**Problem description**. In the entries that follow, find every line containing "agent" and copy it.
Start of Information provided
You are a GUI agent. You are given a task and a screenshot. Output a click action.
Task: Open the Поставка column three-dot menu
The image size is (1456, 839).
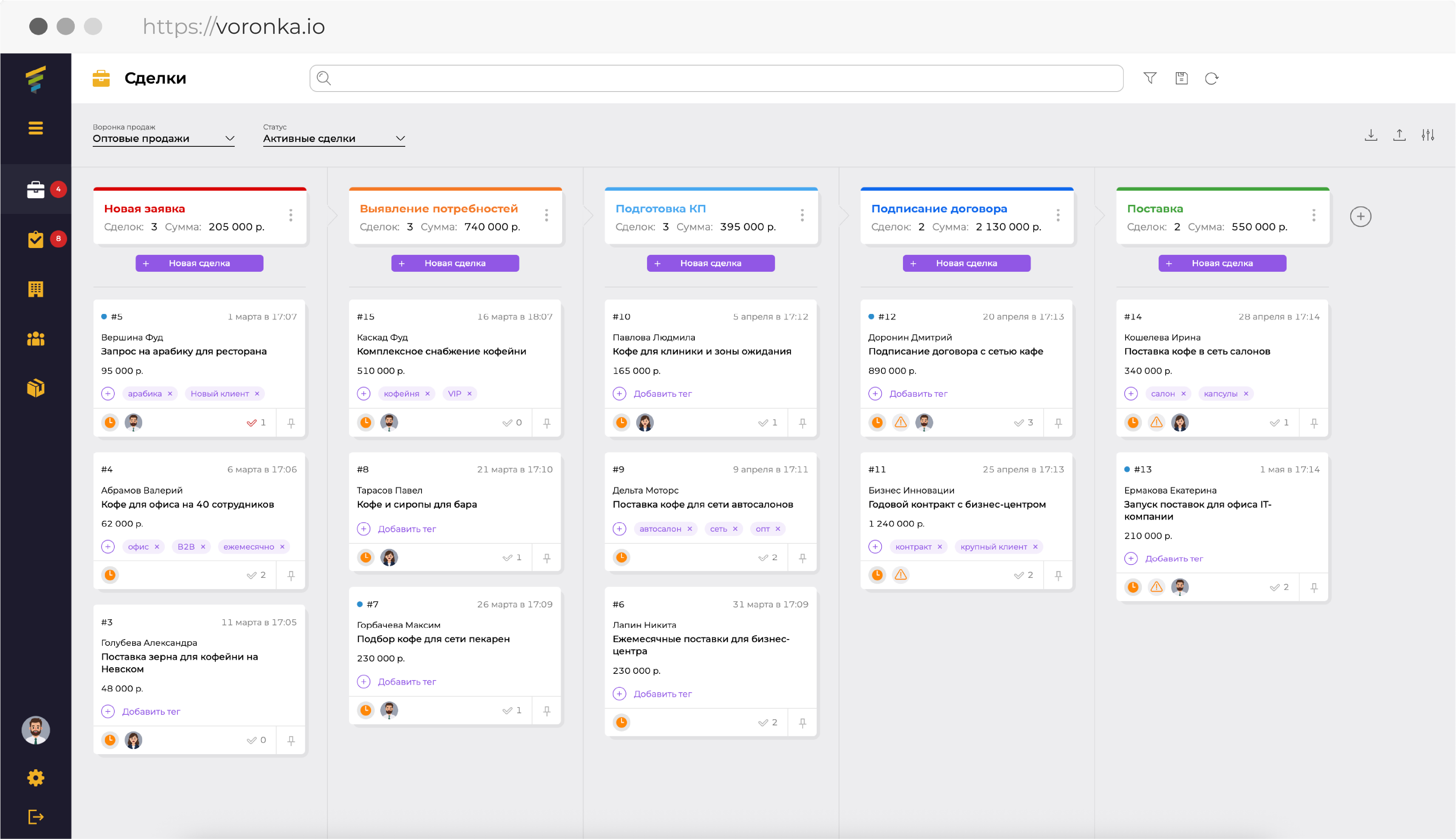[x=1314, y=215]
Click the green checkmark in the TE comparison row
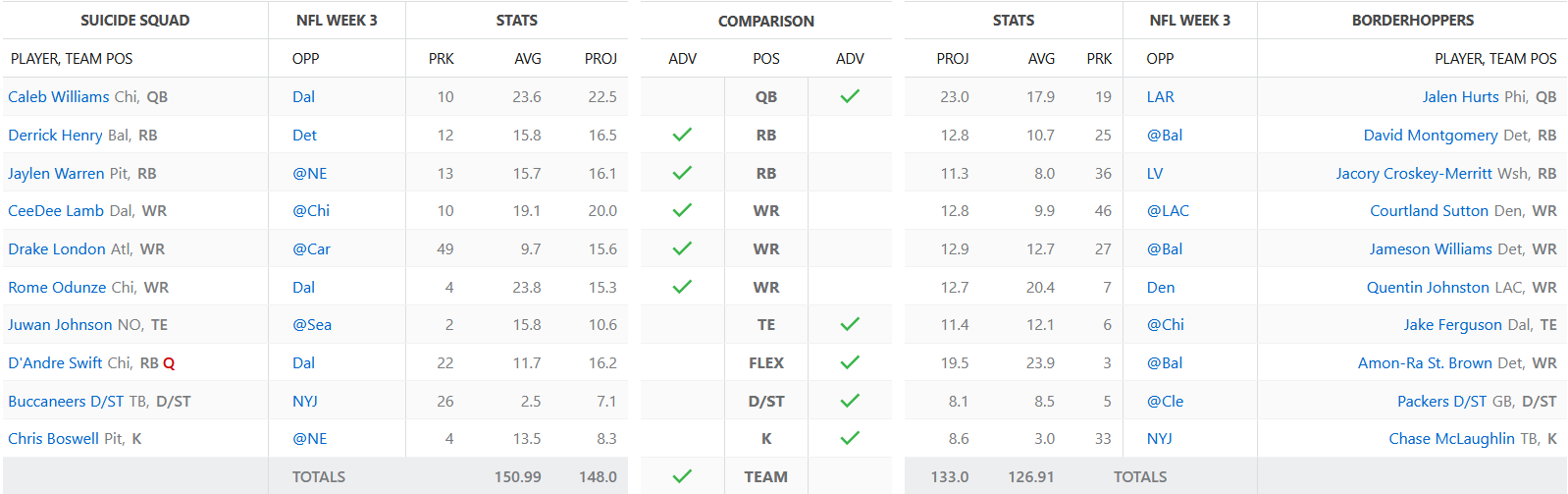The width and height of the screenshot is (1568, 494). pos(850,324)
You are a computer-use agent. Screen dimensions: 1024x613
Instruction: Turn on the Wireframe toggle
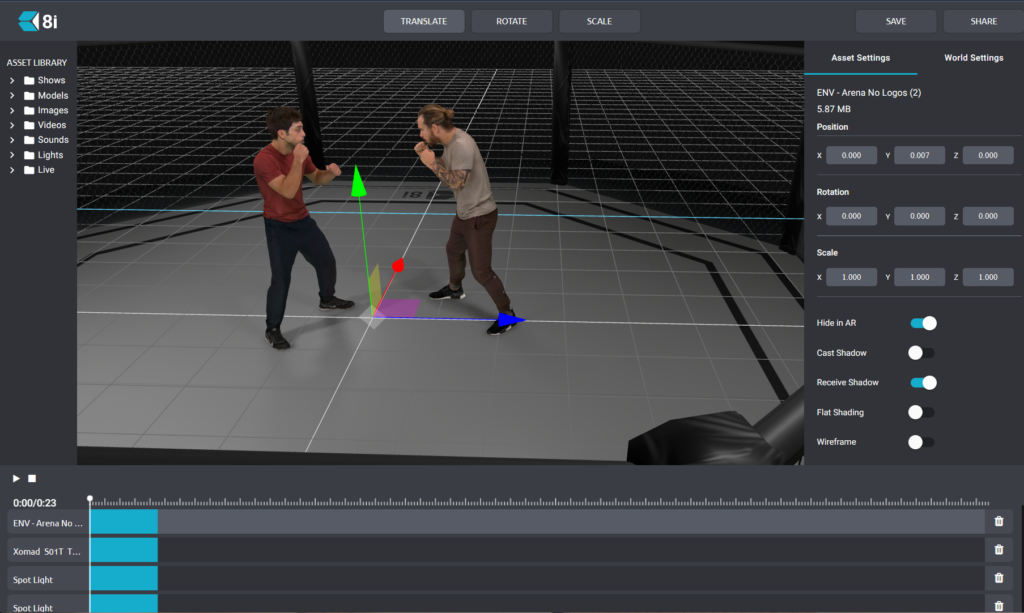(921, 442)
End of Information provided
Start of Information provided
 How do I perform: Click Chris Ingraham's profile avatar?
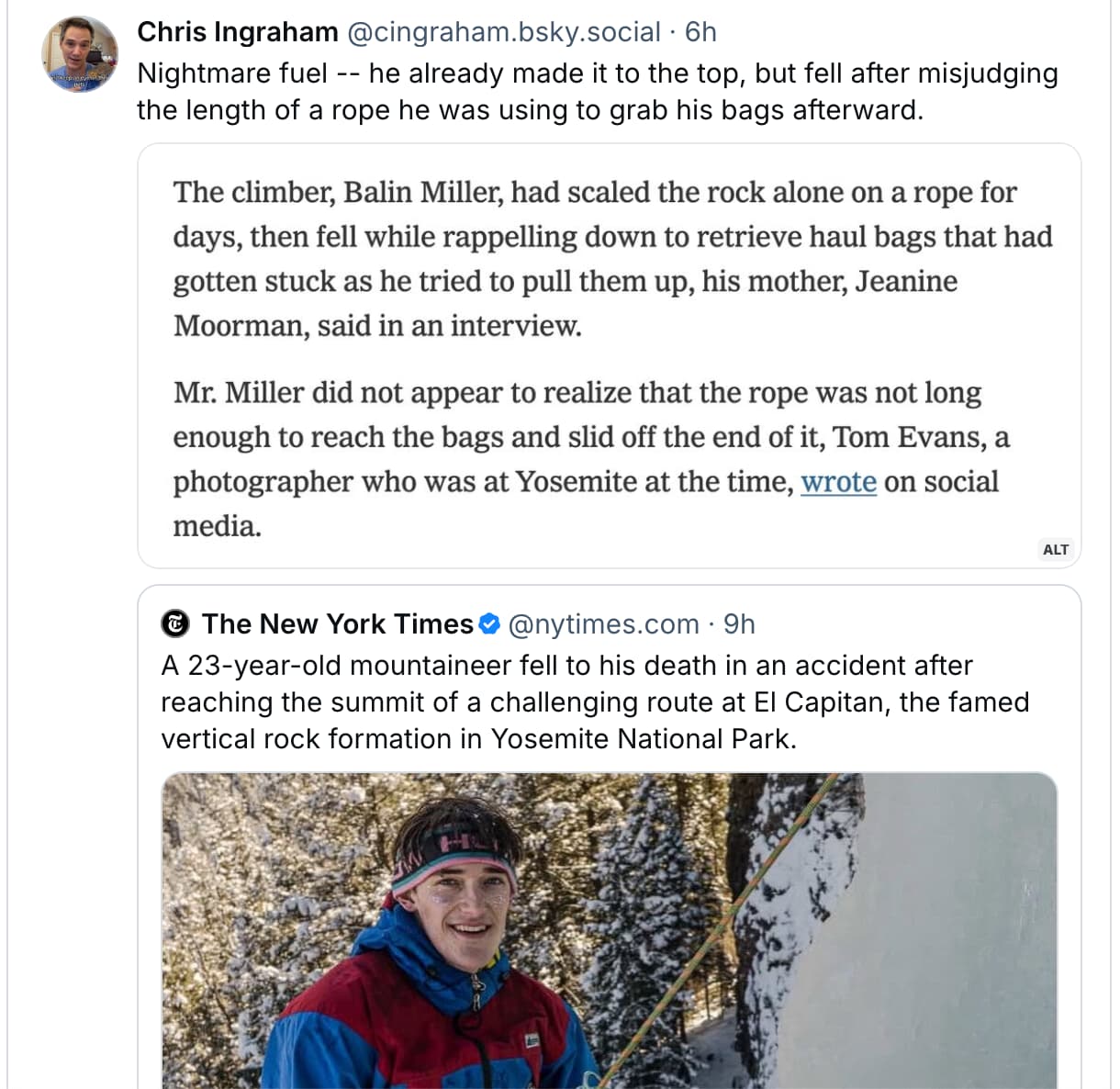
End of Information provided
**Exercise result**.
You are a GUI agent. You are given a task and a screenshot. Output a click action.
You are a computer-use agent. Screen dimensions: 1024x613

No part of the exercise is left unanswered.